Exercise directions: When you reach the entries below, transcribe each line word for word.

Input data:
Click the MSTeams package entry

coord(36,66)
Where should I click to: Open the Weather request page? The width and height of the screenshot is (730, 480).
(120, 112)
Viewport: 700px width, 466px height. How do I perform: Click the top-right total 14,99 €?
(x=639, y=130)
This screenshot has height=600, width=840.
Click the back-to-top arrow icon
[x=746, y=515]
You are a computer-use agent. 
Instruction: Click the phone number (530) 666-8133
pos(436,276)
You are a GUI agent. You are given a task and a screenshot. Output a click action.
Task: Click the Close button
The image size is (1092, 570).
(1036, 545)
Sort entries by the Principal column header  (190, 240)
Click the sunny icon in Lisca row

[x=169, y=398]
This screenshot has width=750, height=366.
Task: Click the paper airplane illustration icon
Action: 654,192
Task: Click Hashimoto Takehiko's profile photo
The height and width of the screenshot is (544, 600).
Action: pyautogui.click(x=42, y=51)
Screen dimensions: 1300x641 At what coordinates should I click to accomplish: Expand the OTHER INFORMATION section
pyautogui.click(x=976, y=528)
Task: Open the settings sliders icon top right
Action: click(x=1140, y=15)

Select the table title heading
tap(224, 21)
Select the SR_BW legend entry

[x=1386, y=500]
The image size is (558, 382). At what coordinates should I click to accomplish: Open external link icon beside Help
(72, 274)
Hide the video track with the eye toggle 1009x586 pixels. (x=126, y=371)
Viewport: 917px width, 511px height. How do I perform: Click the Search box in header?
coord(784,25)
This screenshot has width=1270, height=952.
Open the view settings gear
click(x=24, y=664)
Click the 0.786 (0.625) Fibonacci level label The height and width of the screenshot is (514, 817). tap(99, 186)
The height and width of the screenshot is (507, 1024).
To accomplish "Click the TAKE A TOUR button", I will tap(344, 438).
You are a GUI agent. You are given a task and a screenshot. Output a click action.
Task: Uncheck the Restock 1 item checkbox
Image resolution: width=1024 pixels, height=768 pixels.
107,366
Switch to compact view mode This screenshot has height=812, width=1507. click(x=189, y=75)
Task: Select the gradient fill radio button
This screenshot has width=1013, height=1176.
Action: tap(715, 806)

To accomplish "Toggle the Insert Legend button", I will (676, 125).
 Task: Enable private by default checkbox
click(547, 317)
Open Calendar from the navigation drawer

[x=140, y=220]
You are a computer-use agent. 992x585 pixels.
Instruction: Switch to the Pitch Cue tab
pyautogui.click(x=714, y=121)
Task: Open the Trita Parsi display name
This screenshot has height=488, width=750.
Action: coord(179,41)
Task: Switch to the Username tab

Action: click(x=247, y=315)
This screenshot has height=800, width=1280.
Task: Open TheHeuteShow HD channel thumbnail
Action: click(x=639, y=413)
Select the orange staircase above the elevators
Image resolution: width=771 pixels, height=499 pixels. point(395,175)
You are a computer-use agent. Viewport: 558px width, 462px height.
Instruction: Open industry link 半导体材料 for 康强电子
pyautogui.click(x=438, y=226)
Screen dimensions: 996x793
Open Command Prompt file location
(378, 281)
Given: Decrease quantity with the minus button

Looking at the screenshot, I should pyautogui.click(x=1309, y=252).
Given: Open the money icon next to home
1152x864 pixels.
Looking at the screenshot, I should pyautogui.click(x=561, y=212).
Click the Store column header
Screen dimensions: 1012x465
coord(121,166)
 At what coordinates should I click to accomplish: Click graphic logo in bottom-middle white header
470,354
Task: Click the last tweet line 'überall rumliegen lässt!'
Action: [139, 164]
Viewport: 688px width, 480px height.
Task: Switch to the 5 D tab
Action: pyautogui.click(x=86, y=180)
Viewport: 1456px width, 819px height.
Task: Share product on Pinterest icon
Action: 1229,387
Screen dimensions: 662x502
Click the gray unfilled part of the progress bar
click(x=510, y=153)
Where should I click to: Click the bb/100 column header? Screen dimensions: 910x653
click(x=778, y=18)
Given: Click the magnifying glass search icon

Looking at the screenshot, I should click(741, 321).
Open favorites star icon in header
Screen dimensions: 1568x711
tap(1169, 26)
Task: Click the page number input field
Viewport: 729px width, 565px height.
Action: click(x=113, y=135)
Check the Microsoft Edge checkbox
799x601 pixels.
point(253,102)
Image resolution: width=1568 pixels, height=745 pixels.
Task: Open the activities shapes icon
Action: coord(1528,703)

Expected answer:
Click the MSTeams package entry

coord(36,66)
Where should I click to: Open the Weather request page? The width and height of the screenshot is (730, 480).
(120, 112)
Viewport: 700px width, 466px height. How do I perform: Click the top-right total 14,99 €?
(x=639, y=130)
This screenshot has height=600, width=840.
Click the back-to-top arrow icon
[x=746, y=515]
You are a computer-use agent. 
Instruction: Click the phone number (530) 666-8133
pos(436,276)
You are a GUI agent. You are given a task and a screenshot. Output a click action.
Task: Click the Close button
The image size is (1092, 570).
(1036, 545)
Sort entries by the Principal column header  (190, 240)
Click the sunny icon in Lisca row

[x=169, y=398]
This screenshot has width=750, height=366.
Task: Click the paper airplane illustration icon
Action: 654,192
Task: Click Hashimoto Takehiko's profile photo
The height and width of the screenshot is (544, 600).
Action: pyautogui.click(x=42, y=51)
Screen dimensions: 1300x641 At what coordinates should I click to accomplish: Expand the OTHER INFORMATION section
pyautogui.click(x=976, y=528)
Task: Open the settings sliders icon top right
Action: click(x=1140, y=15)

Select the table title heading
tap(224, 21)
Select the SR_BW legend entry

[x=1386, y=500]
The image size is (558, 382). At what coordinates should I click to accomplish: Open external link icon beside Help
(72, 274)
Hide the video track with the eye toggle 1009x586 pixels. (x=126, y=371)
Viewport: 917px width, 511px height. How do I perform: Click the Search box in header?
coord(784,25)
This screenshot has width=1270, height=952.
Open the view settings gear
click(x=24, y=664)
Click the 0.786 (0.625) Fibonacci level label The height and width of the screenshot is (514, 817). tap(99, 186)
The height and width of the screenshot is (507, 1024).
To accomplish "Click the TAKE A TOUR button", I will tap(344, 438).
You are a GUI agent. You are given a task and a screenshot. Output a click action.
Task: Uncheck the Restock 1 item checkbox
Image resolution: width=1024 pixels, height=768 pixels.
107,366
Switch to compact view mode This screenshot has height=812, width=1507. click(x=189, y=75)
Task: Select the gradient fill radio button
This screenshot has width=1013, height=1176.
Action: tap(715, 806)

To accomplish "Toggle the Insert Legend button", I will (676, 125).
 Task: Enable private by default checkbox
click(547, 317)
Open Calendar from the navigation drawer

[x=140, y=220]
You are a computer-use agent. 992x585 pixels.
Instruction: Switch to the Pitch Cue tab
pyautogui.click(x=714, y=121)
Task: Open the Trita Parsi display name
This screenshot has height=488, width=750.
Action: coord(179,41)
Task: Switch to the Username tab

Action: click(x=247, y=315)
This screenshot has height=800, width=1280.
Task: Open TheHeuteShow HD channel thumbnail
Action: click(x=639, y=413)
Select the orange staircase above the elevators
Image resolution: width=771 pixels, height=499 pixels. point(395,175)
You are a computer-use agent. Viewport: 558px width, 462px height.
Instruction: Open industry link 半导体材料 for 康强电子
pyautogui.click(x=438, y=226)
Screen dimensions: 996x793
Open Command Prompt file location
(378, 281)
Given: Decrease quantity with the minus button

Looking at the screenshot, I should pyautogui.click(x=1309, y=252).
Given: Open the money icon next to home
1152x864 pixels.
Looking at the screenshot, I should pyautogui.click(x=561, y=212).
Click the Store column header
Screen dimensions: 1012x465
coord(121,166)
 At what coordinates should I click to accomplish: Click graphic logo in bottom-middle white header
470,354
Task: Click the last tweet line 'überall rumliegen lässt!'
Action: [139, 164]
Viewport: 688px width, 480px height.
Task: Switch to the 5 D tab
Action: pyautogui.click(x=86, y=180)
Viewport: 1456px width, 819px height.
Task: Share product on Pinterest icon
Action: 1229,387
Screen dimensions: 662x502
Click the gray unfilled part of the progress bar
click(x=510, y=153)
Where should I click to: Click the bb/100 column header? Screen dimensions: 910x653
click(x=778, y=18)
Given: Click the magnifying glass search icon

Looking at the screenshot, I should click(741, 321).
Open favorites star icon in header
Screen dimensions: 1568x711
tap(1169, 26)
Task: Click the page number input field
Viewport: 729px width, 565px height.
Action: click(x=113, y=135)
Check the Microsoft Edge checkbox
799x601 pixels.
point(253,102)
Image resolution: width=1568 pixels, height=745 pixels.
Task: Open the activities shapes icon
Action: coord(1528,703)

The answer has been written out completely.